Among patients with COVID-19, those with bleeding events have a higher mortality rate than those without (8, 40-42). Accordingly, we observed that major bleeding was independently associated with higher mortality. Further, patients with major bleeding had a longer duration of hospital stay than those without. Sex, hospital location, and pre-existing kidney or liver disease are factors that affect the hospitalization duration (23, 43); however, it remains unclear how bleeding events affect the duration of hospitalization in patients with COVID-19. Given the considerable impact of the hospitalization duration on the cost and burden to the medical staff and facilities, further research is warranted on the effect of in-hospital events, including bleeding, on the hospitalization duration.
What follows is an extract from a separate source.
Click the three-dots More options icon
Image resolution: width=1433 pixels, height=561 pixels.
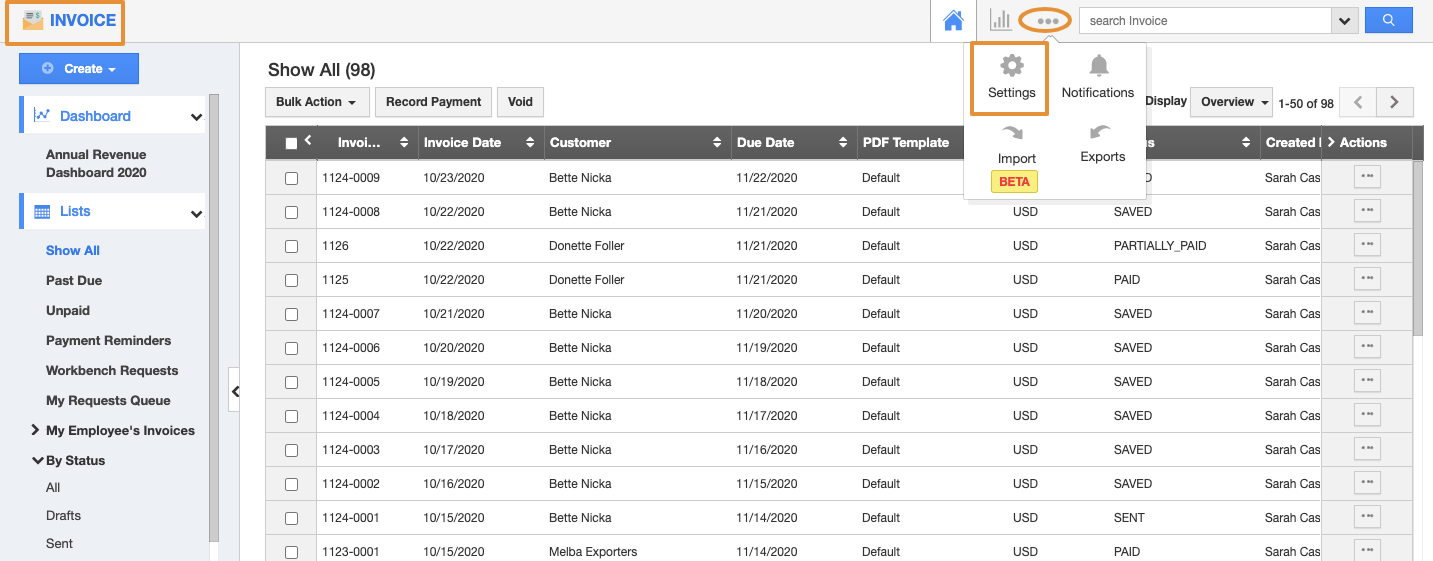(1047, 20)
This study has several limitations. First, there was a small number of bleeding events; therefore, we only included a limited number of variables in the multivariable analysis. Second, this was a retrospective observational study, which could result in various biases. For example, the therapeutic decision-making, including pharmacological thromboprophylaxis, was left to the discretion of the attending physicians, which could have affected clinical outcomes such as death and hospitalization duration. Finally, we did not examine blood parameters, including serum ferritin, which are associated with major bleeding(8, 9, 25, 41). However, the 3 risk factors identified in our study (history of major bleeding, COVID-19 severity, and use of anticoagulants) can be readily obtained at the time of hospitalization; therefore, they can be applied easily in clinical practice.
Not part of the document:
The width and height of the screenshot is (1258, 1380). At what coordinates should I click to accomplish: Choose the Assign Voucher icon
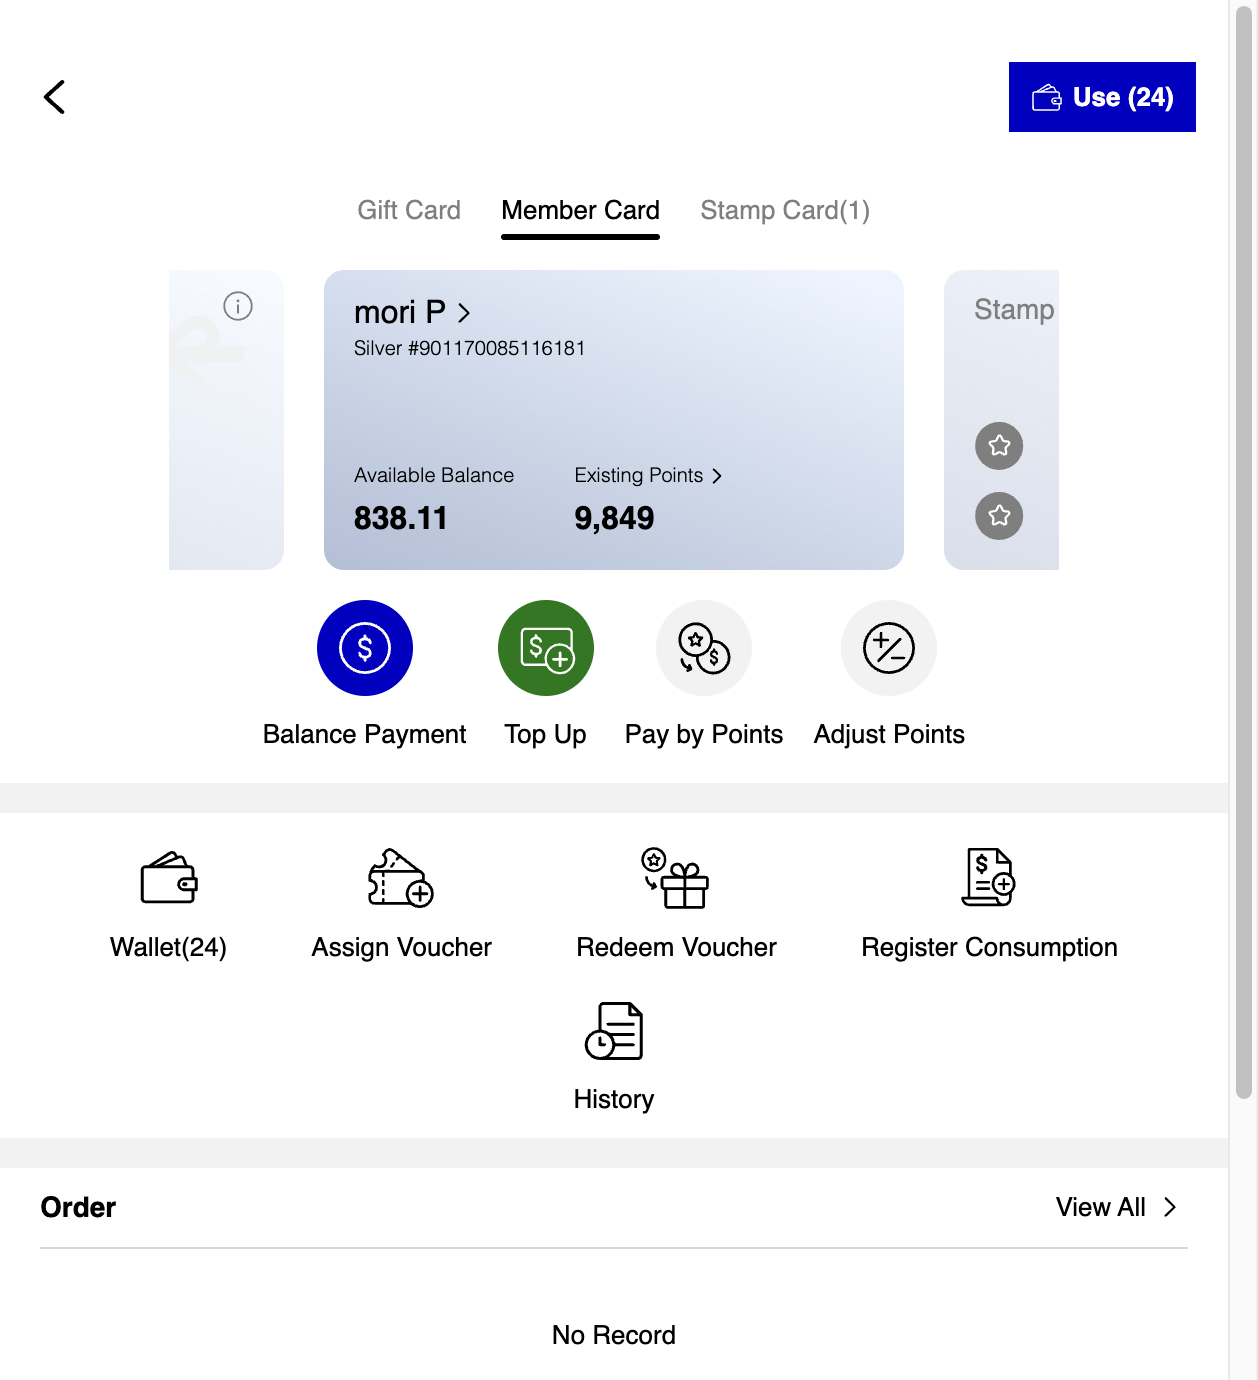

In conclusion, our findings demonstrated that among hospitalized patients with COVID-19, the overall incidence of major bleeding was 2.0 % during hospitalization, but increased up to 12.3% in patients with severe COVID-19. The independent risk factors for major bleeding were a history of major bleeding, COVID-19 severity, and use of anticoagulant. Bleeding events were associated with a longer duration of hospitalization and higher mortality. Accurate recognition of the risk of bleeding, along with that of thromboembolic events, is warranted to optimize the use of anticoagulants and improve outcomes in patients with COVID-19.